The takeaway here is that it triggers only at the moment when elevation rises above -3. It’s unidirectional and will only trigger for sunrises, not sunsets.

FWIW, you could even write the template like this:

        {{ (trigger.to_state is defined and states('weather.home') not in ['cloudy','rainy'])
            or (trigger.offset is defined and trigger.offset.total_seconds()/60 == 10) }}

@123, I’ve really been meaning out to say thank you! And apologize I haven’t! - So thank you!

I have another related question - when it comes to turning the lights on at night. I’m asking because weather around here has been beautiful at night and I’ve been looking at this way to long!

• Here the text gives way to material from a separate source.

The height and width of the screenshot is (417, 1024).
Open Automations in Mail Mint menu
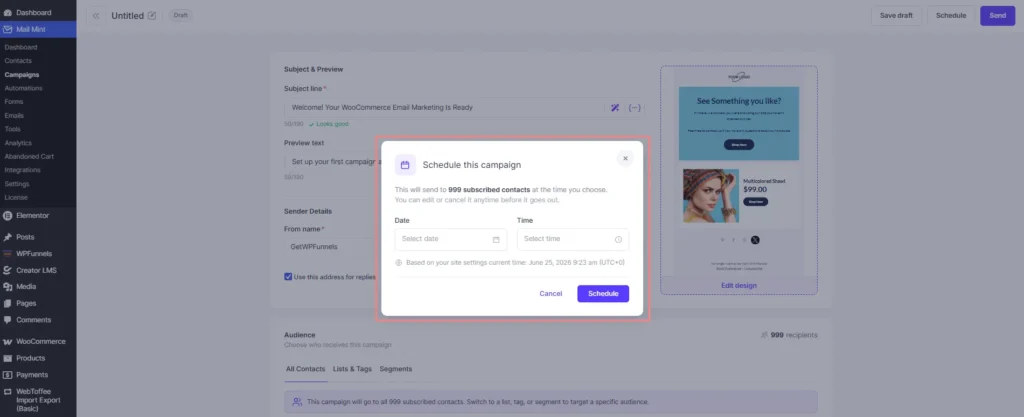(24, 88)
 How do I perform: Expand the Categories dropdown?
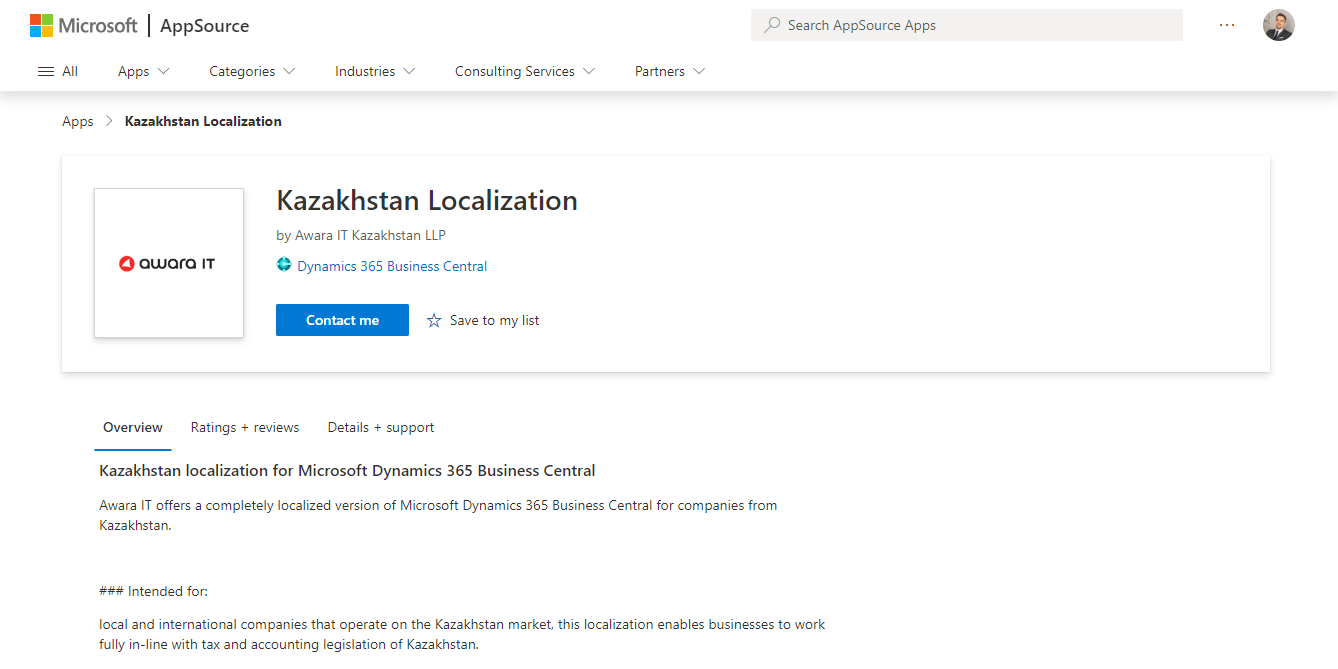coord(251,71)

So 15 min before sunset, the trigger offset is defined (which I’m assuming has fired) and it is cloudy then go to the action statement, otherwise when the numeric state of the sun is defined, then go to the action statement

Would something like this work?

  trigger:
    - platform: numeric_state
      entity_id: sun.sun
      value_template: "{{ state_attr('sun.sun', 'elevation') }}"
      below: -3
    - platform: sun
      event: sunset
      offset: "-00:15:00"
  condition:
    - condition: template
      value_template: >-
        {{ (trigger.offset is defined and states('weather.home') in ['cloudy','rainy'])
            or trigger.to_state is defined }}
  action:
   ...

I think it’ll work.

Hi! Thanks!

For the last line of the value template, should it actually be this instead?
(trigger.to_state is defined and trigger.below -3)

I am not live with this just yet as I have been testing for a little bit.
I have a test notification in the action now, so when criteria is met, it will send me a notification, but I’ve been getting 2 notifications, one for elevation and one for sun.

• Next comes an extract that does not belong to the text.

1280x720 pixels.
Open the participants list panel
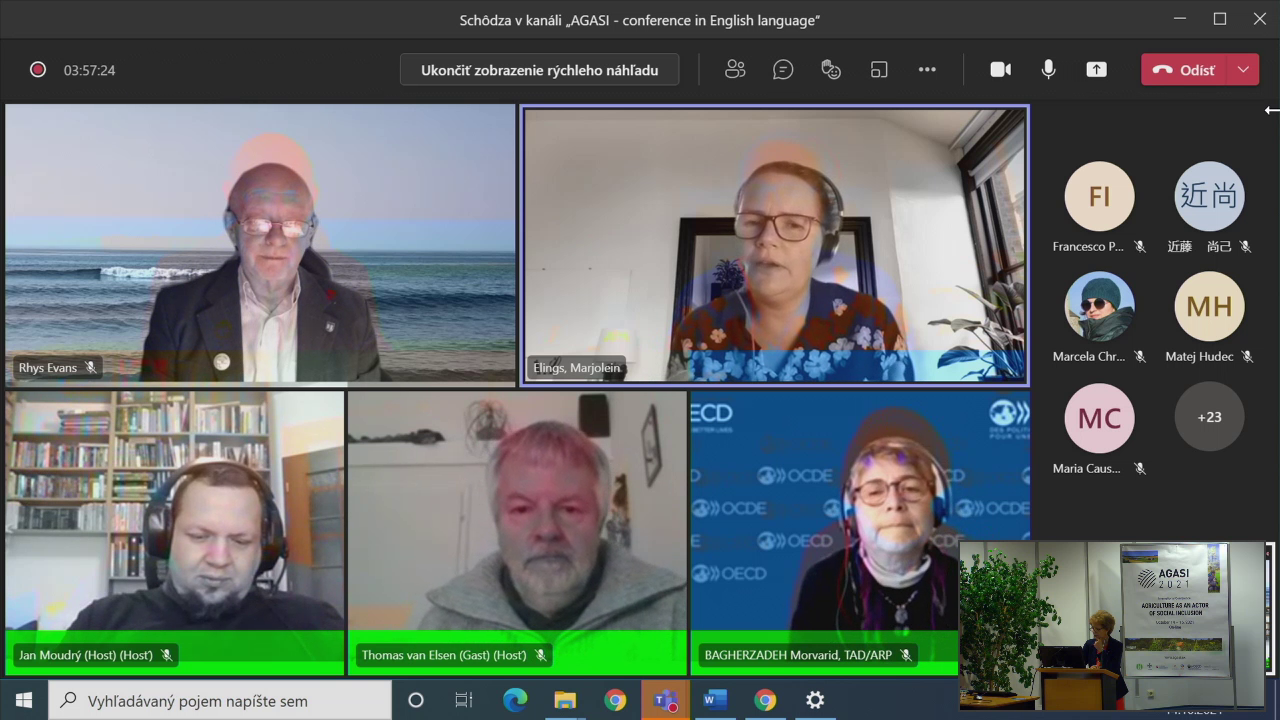click(735, 69)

Is the best way around this to add a condition for each automation

  trigger:
    - platform: numeric_state
      entity_id: sun.sun
      value_template: "{{ state_attr('sun.sun', 'elevation') }}"
      below: -3
    - platform: sun
      event: sunset
      offset: "-00:15:00"
  condition:
    - condition: template
      value_template: >-
        {{ (trigger.offset is defined and states('weather.home') in ['cloudy','rainy'])
            or trigger.to_state is defined }}
    - condition: state
      entity_id: input_boolean.exterior_lights
      state: 'off'
  action:
    - service: homeassistant.turn_on
      entity_id: input_boolean.exterior_lights

You can put a condition in the action. Put it after turning on the light and before sending the notification. Make the condition check for whichever one of the two triggers you want (elevation?) and then the notification will be sent only if the condition evaluates to true.

I think this 2-week old thread has plenty of ideas and you should pick one and run with it.